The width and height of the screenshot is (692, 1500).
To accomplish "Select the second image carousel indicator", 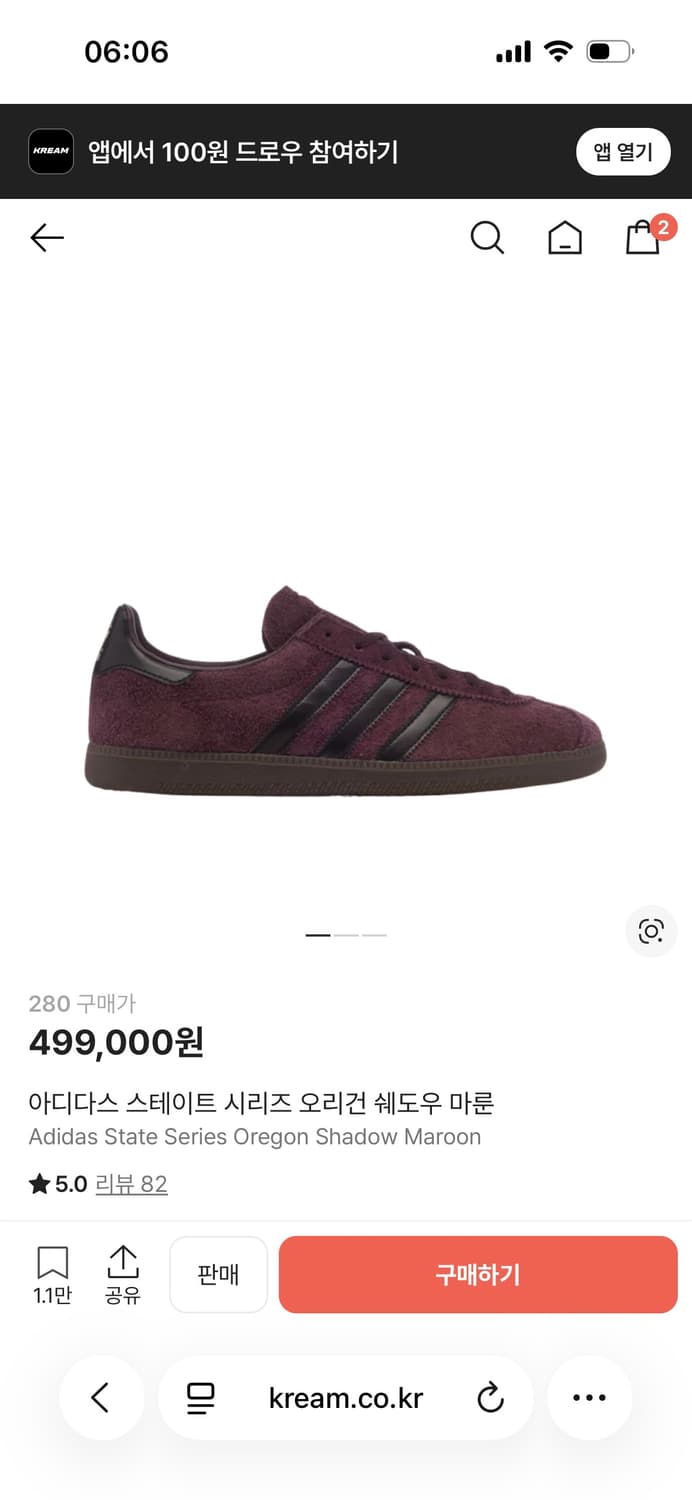I will tap(346, 935).
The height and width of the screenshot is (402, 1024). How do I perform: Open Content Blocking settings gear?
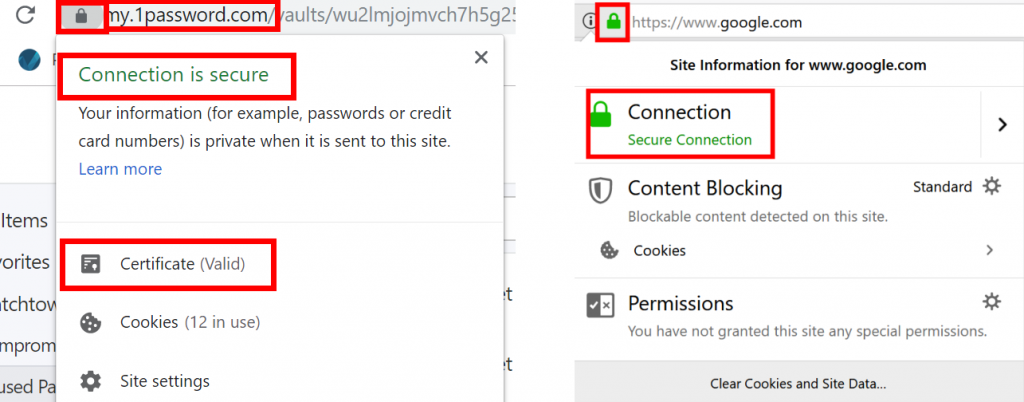click(991, 187)
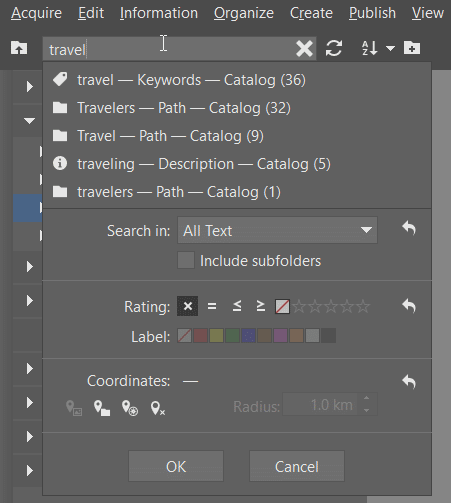Click the refresh icon next to search
This screenshot has height=503, width=451.
pos(334,48)
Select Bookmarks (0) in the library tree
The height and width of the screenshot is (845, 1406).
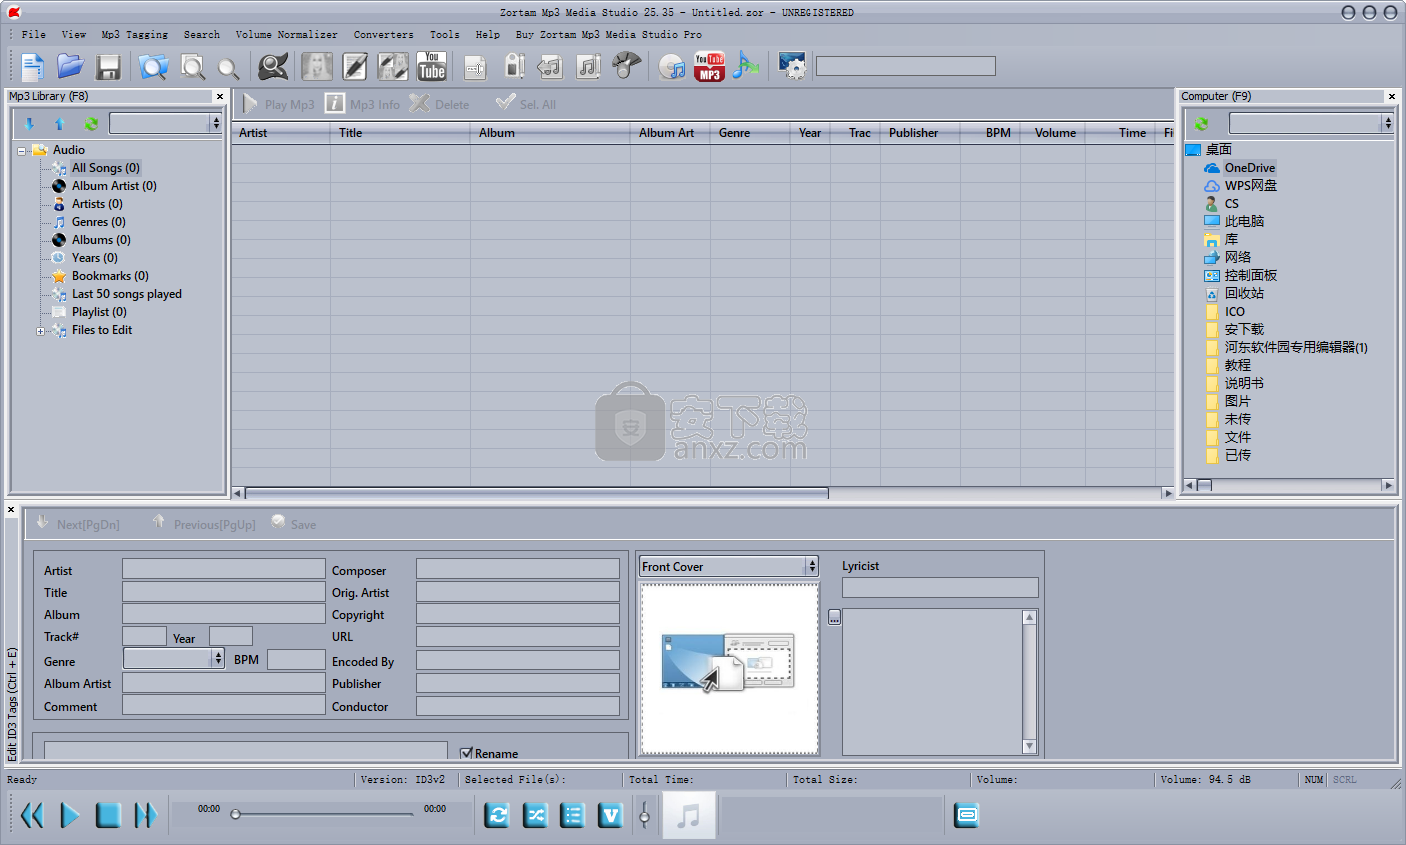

> **Problem**: With the pictures left out, copy exactly the lines above from the line containing "Select Bookmarks (0) in the library tree" through the last line of the entries.

> **Output of the exercise**:
Select Bookmarks (0) in the library tree
The height and width of the screenshot is (845, 1406).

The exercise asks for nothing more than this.